Sardine, the fraud and compliance platform for fintechs, today announced $19.5 million in Series A funding from Andreessen Horowitz, NYCA, and Experian Ventures to enable companies to protect customers from financial fraud. Andreessen Horowitz General Partner Angela Strange joins XYZ’s Ross Fubini on the Sardine board of directors. Funding comes amid strong growth and company momentum. Since its launch last Spring, Sardine now powers over 50 customers, including some of the largest neobanks (Brex and Chipper Cash), fast growing crypto exchanges (FTX, Luno, and Bakkt), and global NFT and crypto platforms (Abra, Transak, MoonPay, and Candy Digital). Funds will be used for continued growth, as well as to further product development and hiring aggressively in the coming months.
Additionally, the company announced that it has extended its industry-leading fraud prevention platform to now enable instant bank ACH transfers for crypto on-ramps. This removes the traditional 3-7 day waiting period for consumers before they gain access to their funds while Sardine assumes all fraud, regulatory compliance, and legal risks. By providing the industry’s most comprehensive fraud prevention in one API, Sardine delivers the fastest and safest way to on-ramp crypto.
Sardine’s platform, developed by a team of Coinbase, Revolut, Google Pay, Bolt, and PayPal veterans who uniquely understand the pain and expenses associated with fintech fraud, has already been proven to stop 3x more fraud than legacy e-commerce fraud products. Sardine is uniquely suited to provide Instant ACH transfers based on its core technology, which uses AI to provide a real-time fraud score based on the user’s identity, device, and behavior patterns at the time of account origination and account funding. It also continuously monitors for fraud during account login, deposits, and withdrawals. Customers simply integrate Sardine’s SDK into their web or mobile apps, and Sardine handles the rest.
“It’s an amazing time, as the very concept of money is being reinvented with the rise of fintech and crypto digital wallets,” said Soups Ranjan, CEO and co-founder of Sardine. “However, it is still a very frustrating experience for customers that expect to instantly move money from legacy banks into their new fintech, crypto, DeFi, or NFT wallets. It is incredibly hard to establish trust in whether someone is using their own bank account to load money into a wallet or a stolen one. Sardine has built a behavior-based platform which uses tens of thousands of data points about a user’s behavior and combines that with dozens of data sources, ranging from phone and email to social media and blockchain analytics, to establish a real-time trust score,” he added. “Today, we can eliminate all of the complexity associated with payment fraud by offering indemnification against fraud losses during money load events.”
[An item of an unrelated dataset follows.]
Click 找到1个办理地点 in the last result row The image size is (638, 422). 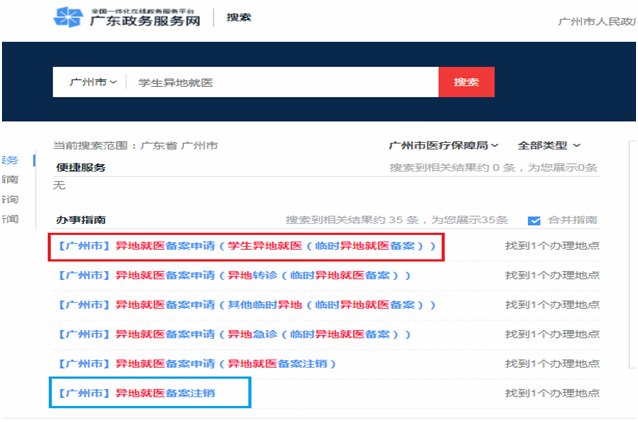[x=552, y=393]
“Our investment in Sardine is perfectly aligned to Experian’s fraud capabilities and our work to stop fraud in digital commerce and payments,” said Kathleen Peters, Chief Innovation Officer, Experian Decision Analytics in North America. “Sardine is on the path to being a market leader in preventing financial crime with their talented team and innovative products. Experian is always looking for new investments and partners that can bring groundbreaking technology and problem-solving solutions to the market.”